The concept of totally ordered set is, in a sense, already rather demanding: for a set to be totally ordered, it is required ( informally) that all its elements be comparable.
For which reasons mathematicians went further and felt the necessity for well-ordered sets?
Is induction the main motivation?
Is the set of natural numbers the only "concrete" set that led mathematicians to this abstraction of a well ordered set " in general"?
Transfinite induction is important, but in order to use it you need to already have a well-ordering in hand that you want to induct along - and why would you have such a thing if you're not trying to prove a result that's a priori about well-orderings (which doesn't really count in terms of motivation)?
The key is transfinite recursion. The term "transfinite induction" is often used to encompass transfinite recursion as well - this is a pet peeve of mine - but they're different things: induction is a proof technique while recursion is a construction method. The idea behind transfinite recursion is that you want to build some object "step-by-step," but finitely many steps aren't going to cut it.
One obvious motivator for this is the intuitive proof of the axiom of choice: "just keep picking elements one after the other until you've built an entire choice function." Formalizing this, we run into the well-ordering principle and transfinite recursion.
Transfinite recursion also occurs outside of logic, however. For example, the Cantor-Bendixson theorem states that any uncountable closed set $C\subseteq \mathbb{R}^n$ can be written uniquely as the disjoint union of a perfect set and a countable set. My favorite proof uses transfinite recursion along $\omega_1$: we define a sequence of sets as
$C_0=C$,
$C_\lambda=\bigcap_{\alpha<\lambda}C_\alpha$ for $\lambda$ limit, and
$C_{\alpha+1}$ is the set of limit points of $C_\alpha$.

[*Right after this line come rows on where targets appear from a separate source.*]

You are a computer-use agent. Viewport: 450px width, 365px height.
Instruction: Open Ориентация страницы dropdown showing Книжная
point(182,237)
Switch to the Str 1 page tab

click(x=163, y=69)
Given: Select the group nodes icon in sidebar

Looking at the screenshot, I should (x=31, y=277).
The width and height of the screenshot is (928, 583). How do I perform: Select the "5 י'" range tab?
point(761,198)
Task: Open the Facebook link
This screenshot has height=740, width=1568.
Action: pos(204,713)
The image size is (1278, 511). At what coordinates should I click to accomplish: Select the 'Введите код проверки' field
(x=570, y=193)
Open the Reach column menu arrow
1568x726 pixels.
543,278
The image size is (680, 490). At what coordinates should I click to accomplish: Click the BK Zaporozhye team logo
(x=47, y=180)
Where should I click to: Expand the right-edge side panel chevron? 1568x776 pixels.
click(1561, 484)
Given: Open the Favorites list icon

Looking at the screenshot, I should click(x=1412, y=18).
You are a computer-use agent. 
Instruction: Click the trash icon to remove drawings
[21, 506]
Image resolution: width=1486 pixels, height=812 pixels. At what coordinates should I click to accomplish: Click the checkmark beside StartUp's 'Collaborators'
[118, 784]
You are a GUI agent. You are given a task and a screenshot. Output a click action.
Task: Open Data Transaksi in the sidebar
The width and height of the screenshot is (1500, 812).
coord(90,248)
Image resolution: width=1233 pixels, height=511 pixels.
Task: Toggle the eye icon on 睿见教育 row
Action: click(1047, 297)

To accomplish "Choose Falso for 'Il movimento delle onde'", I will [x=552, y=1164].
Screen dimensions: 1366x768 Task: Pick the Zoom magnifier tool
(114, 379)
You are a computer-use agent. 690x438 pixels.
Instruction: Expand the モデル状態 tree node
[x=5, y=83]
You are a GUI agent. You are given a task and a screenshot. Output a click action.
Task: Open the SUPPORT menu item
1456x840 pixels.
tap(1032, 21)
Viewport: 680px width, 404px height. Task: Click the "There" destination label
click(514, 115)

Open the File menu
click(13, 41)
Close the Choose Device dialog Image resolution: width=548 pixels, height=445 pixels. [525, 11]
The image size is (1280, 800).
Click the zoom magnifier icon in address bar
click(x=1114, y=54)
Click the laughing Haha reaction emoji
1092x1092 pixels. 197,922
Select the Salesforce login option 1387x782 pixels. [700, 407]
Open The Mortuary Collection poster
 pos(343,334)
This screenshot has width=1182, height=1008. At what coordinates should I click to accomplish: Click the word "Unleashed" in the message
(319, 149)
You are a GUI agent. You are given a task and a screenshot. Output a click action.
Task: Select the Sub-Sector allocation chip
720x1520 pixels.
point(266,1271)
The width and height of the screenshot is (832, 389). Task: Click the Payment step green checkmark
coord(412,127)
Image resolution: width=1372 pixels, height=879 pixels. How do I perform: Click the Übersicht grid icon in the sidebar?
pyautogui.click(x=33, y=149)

The second-countability of $\mathbb{R}$ tells us that for some countable $\alpha$ we have $C_\alpha=C_{\alpha+1}$, and that $C\setminus C_\alpha$ is countable for every $\alpha$; meanwhile, it's easy to check that $C_\alpha=C_{\alpha+1}$ iff $C_\alpha$ is perfect. (OK fine, this only shows existence, but uniqueness isn't hard.)
And there are other examples as well (another one from topology: the Borel sets can be defined without recourse to transfinite recursion, but the Borel hierarchy - a crucial tool for analyzing Borel sets - does require it). The point is that we often have some vague idea of building an object in stages. This requires an appropriate notion of "sequence of stages;" thinking about what we need such a sequence to satisfy, we're led to the definition of well-orderings - we then prove transfinite induction, which is the thing which tells us that transfinite recursion works (and lets us analyze constructions by transfinite recursion).
As an aside, it's also worth noting that choice plays no role in transfinite recursion per se - the relevant axiom (scheme) is replacement. The way choice appears in arguments by transfinite recursion is by setting them up in the first place: e.g. to build a non-measurable set of reals, we start by well-ordering the reals using choice; the following transfinite recursion along that well-ordering, however, is choice-free.